Written instruction: Render the portion of the material that opens with the line containing "Given: Click the" and closes with the line containing "749x478 pixels. pyautogui.click(x=76, y=238)" as a Markdown table with the columns Row and Line. Number each line in sequence and omit blank lines.

Data records:
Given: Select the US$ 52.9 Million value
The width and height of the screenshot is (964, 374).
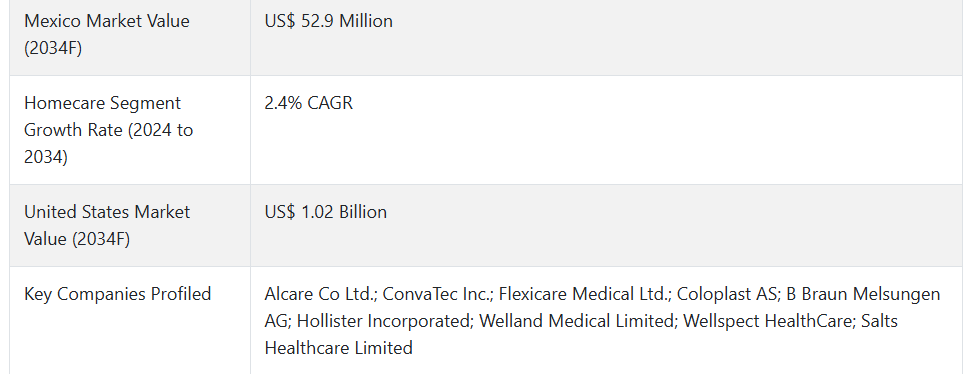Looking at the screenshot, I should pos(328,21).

---

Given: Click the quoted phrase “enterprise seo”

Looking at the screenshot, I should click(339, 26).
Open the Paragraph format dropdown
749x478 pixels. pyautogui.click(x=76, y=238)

Answer to the problem:
| Row | Line |
|---|---|
| 1 | Given: Click the quoted phrase “enterprise seo” |
| 2 | Looking at the screenshot, I should click(339, 26). |
| 3 | Open the Paragraph format dropdown |
| 4 | 749x478 pixels. pyautogui.click(x=76, y=238) |